撰時抄

そもそもこの法華経の文に、〔「我身命(われしんみよう)を愛せず、ただ無上道を惜む」〕。涅槃経に云く、〔「譬へば、王使(おうし)のよく談論して、方便に巧(たくみ)なる、命を他国に奉(うく)るに、むしろ身命を喪(うしな)うとも、終(つい)に王の所説の言教(ごんきよう)を匿(かく)さざるがごとし。智者もまたしかなり。凡夫の中において身命を惜まず、要必(かならず)大乗方等、如来の秘蔵、一切衆生(しゆじよう)皆仏性(ぶつしよう)ありと宣説(せんぜつ)すべし」〕等と云云。

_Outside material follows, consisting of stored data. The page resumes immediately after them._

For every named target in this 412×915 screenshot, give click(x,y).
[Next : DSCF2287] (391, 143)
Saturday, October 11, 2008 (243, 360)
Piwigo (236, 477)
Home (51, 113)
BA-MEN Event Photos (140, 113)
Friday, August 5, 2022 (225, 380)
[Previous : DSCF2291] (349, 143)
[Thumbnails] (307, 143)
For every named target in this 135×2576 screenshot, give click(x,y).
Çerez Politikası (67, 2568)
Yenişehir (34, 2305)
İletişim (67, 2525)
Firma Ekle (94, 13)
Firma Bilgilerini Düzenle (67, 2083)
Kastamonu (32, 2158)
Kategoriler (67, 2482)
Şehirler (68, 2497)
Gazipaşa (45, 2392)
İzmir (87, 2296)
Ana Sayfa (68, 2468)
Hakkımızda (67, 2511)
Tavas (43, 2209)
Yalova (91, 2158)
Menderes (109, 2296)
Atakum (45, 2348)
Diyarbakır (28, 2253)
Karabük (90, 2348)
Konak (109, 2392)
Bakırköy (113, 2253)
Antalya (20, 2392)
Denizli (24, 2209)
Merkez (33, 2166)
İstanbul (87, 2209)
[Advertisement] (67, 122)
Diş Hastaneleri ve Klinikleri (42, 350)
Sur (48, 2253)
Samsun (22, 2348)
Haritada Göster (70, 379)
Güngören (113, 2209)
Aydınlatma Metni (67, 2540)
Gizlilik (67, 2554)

いかやうなる事のあるゆへに、身命をすつるまでにてあるやらん。委細にうけ給はり候はん。

答へて云く、予(よ)が初心の時の存念(ぞんねん)は、伝教・弘法・慈覚・智証等の勅宣(ちよくせん)を給ふて漢土にわたりし事の「我不愛身命(がふあいしんみよう)」にあたれるか。玄奘(げんじよう)三蔵の漢土より月氏に入(いり)しに、六生が間身命をほろぼしし、これらか。雪山(せつせん)童子の半偈のために身を投げ、薬王菩薩の七万二千歳が間臂(ひじ)をやきし事か、なんどをもひしほどに、経文のごときんばこれらにはあらず。

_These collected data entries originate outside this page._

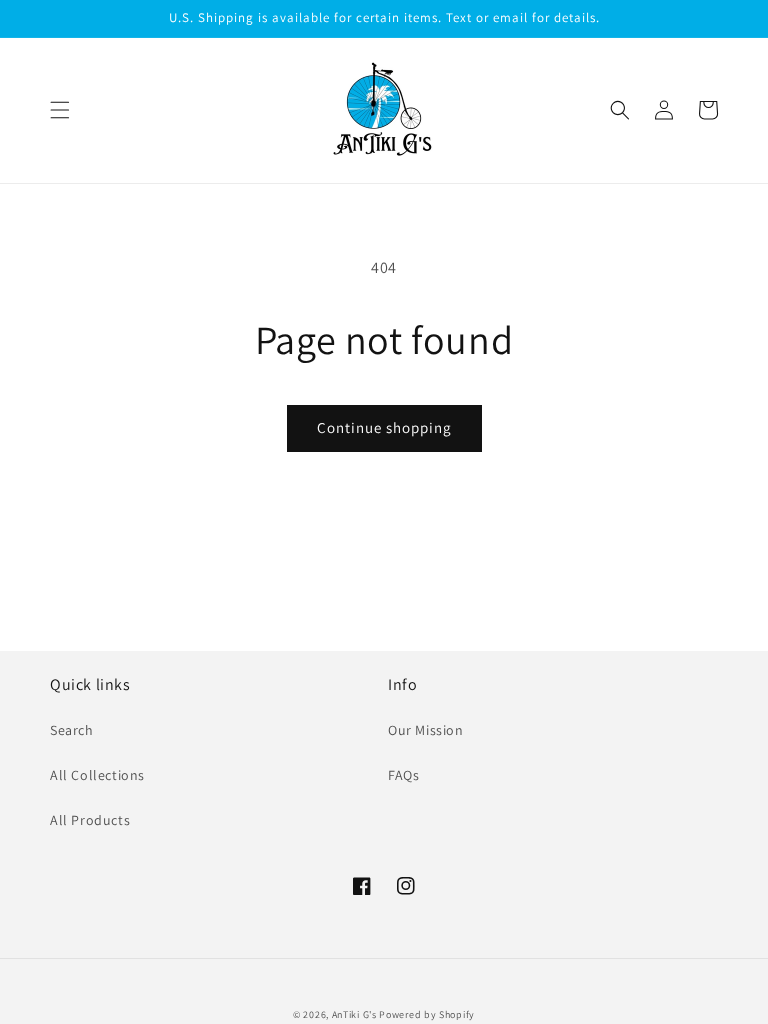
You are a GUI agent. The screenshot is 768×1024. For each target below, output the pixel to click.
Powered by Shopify (427, 1014)
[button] (60, 110)
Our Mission (426, 730)
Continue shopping (384, 427)
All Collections (97, 775)
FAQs (403, 775)
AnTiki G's (354, 1014)
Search (72, 730)
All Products (90, 820)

経文に「我不愛身命」と申すは、上(かみ)に三類の敵人(てきにん)をあげて、彼等がのり、せめ、刀杖(とうじよう)に及んで身命をうばうとも、とみへたり。

また涅槃経の文に「寧喪身命(にようそうしんみよう)」等ととかれて候は、次下(つぎしも)の経文に云く、〔「一闡提(いつせんだい)あり。羅漢(らかん)の像(すがた)をなし、空処(くうしよ)に住し、方等経典を誹謗(ひほう)す。諸の凡夫人(ぼんぷにん)見已(みおわ)りて、皆真の阿羅漢、これ大菩薩なりと謂(おも)わん」〕等と云云。

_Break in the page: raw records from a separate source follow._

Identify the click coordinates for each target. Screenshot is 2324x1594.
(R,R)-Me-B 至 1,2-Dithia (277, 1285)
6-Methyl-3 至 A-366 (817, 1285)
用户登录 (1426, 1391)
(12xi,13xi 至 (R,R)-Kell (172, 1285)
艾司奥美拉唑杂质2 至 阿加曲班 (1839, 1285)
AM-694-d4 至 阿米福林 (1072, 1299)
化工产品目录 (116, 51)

彼(か)の法華経の文に第三の敵人を説きて云く、〔「或(あるい)は阿蘭若(あらんにや)に納(のう)衣にして空閑(くうげん)にあつて、乃至、世に恭敬(くぎよう)せらるること、六通の羅漢のごとくならん」〕等と云云。般泥洹経(はつないおんきよう)に云く、〔羅漢(らかん)に似たる一闡提ありて、悪業(あくごう)を行(ぎよう)ず」〕等と云云。

これらの経文は、正法(しようぼう)の強敵と申すは、悪王・悪臣よりも、外道(げどう)・魔王よりも、破戒の僧侶よりも、持戒有智(じかいうち)の大僧の中に大謗法(だいほうぼう)の人あるべし。